Heretics Lunch Deconstructs Race

On Thursday, February 28, students and faculty filled the seats of the Colgate Memorial Chapel basement in anticipation of the week’s installment of The Heretics Club lunch series. This time, Dr. Diane M. Stewart gave a talk regarding identity and race within African American diasporic communities titled “I Am Not a Race or Color.”

Dr. Stewart is the Alumni of Color Scholar in Residence at Colgate University and an Associate Professor of Religion and African American Studies at Emory University. Dr. Stewart’s research covers the study of Africana religions in the Anglophone Caribbean and the United States. Her re- search additionally covers feminism, religion and society and the impact of African civilizations upon religious formation in the African diaspora.
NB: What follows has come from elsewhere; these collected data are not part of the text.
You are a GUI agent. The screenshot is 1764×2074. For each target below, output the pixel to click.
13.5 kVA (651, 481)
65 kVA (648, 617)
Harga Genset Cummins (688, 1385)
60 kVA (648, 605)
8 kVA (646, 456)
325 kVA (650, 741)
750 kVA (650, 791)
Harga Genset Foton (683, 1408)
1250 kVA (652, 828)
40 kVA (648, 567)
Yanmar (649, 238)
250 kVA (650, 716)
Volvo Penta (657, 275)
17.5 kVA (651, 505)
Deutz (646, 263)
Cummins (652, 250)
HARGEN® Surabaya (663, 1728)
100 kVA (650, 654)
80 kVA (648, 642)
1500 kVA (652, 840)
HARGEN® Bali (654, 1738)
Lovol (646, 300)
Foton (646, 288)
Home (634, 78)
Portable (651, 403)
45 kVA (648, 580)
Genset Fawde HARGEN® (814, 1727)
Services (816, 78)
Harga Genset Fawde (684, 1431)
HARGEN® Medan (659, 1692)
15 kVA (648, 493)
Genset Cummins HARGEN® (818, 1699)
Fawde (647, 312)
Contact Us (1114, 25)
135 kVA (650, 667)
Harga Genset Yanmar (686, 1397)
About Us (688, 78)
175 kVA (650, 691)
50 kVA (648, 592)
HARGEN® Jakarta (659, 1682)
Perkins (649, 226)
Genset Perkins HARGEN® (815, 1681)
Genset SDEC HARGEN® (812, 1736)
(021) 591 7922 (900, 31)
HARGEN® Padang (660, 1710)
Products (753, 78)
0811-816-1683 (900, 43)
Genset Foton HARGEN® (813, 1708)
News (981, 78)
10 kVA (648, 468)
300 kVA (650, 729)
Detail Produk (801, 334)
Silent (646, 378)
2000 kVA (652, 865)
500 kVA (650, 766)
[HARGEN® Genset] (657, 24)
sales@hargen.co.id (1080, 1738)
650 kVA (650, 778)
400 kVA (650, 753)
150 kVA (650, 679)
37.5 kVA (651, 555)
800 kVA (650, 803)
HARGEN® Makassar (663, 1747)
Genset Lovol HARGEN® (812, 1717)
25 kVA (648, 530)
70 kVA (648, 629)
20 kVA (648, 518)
Stewart opened the lunch by talking about her involvement in African American and black diaspora studies, noting that she teaches a class at Emory called “Black Religions of Protest.”

“I realized I had to change the name, and by the end of this talk, you’ll know why,” Stewart said.

Stewart began listing a number of notable “black religious” groups that emerged after the 1880s such as the Black Madonnas, the Nation of Islam and the Moorish Science Temple.

“[These groups sought to] give black people an ethnic identity like other groups. Indeed, identities are not factual. Blackness is a construction,” Stewart said. “Blacks turned away from Christianity and its racial meta-narratives and formed new groups. Even the Black Christian church’s belief that ‘all are equal’ was not enough to combat America’s racialized reality.”

Sophomore Jailekha Zutshi ’21, who attended the lunch, said she enjoyed Dr. Stewart’s lecture.

“I thought the talk was fascinating in that it exposed us to a different way of thinking about a ‘post-racial’ world. I’ve heard the use of [race] being criticized, and this showed us how it was used as a tool of reclamation by African diasporic religious groups,” Zutshi said.

Deacon Mark Shiner, the organizer of the Heretic Lunch Series, was excited by the huge turnout.

“[The Heretics Lunch Series] has been going on since 2006,” he said. “Inspired by Peter Bürger, his idea was that everyone is a heretic to some- body in a pluralistic society. This lunch series is meant to get people to come together and speak about their interesting ideas and perspectives.”

The Heretics Club hosts weekly lunches every Thursday in the chapel basement. The next talk, titled “Taking Your Opponents Seriously,” is scheduled for Friday, March 22, following spring break.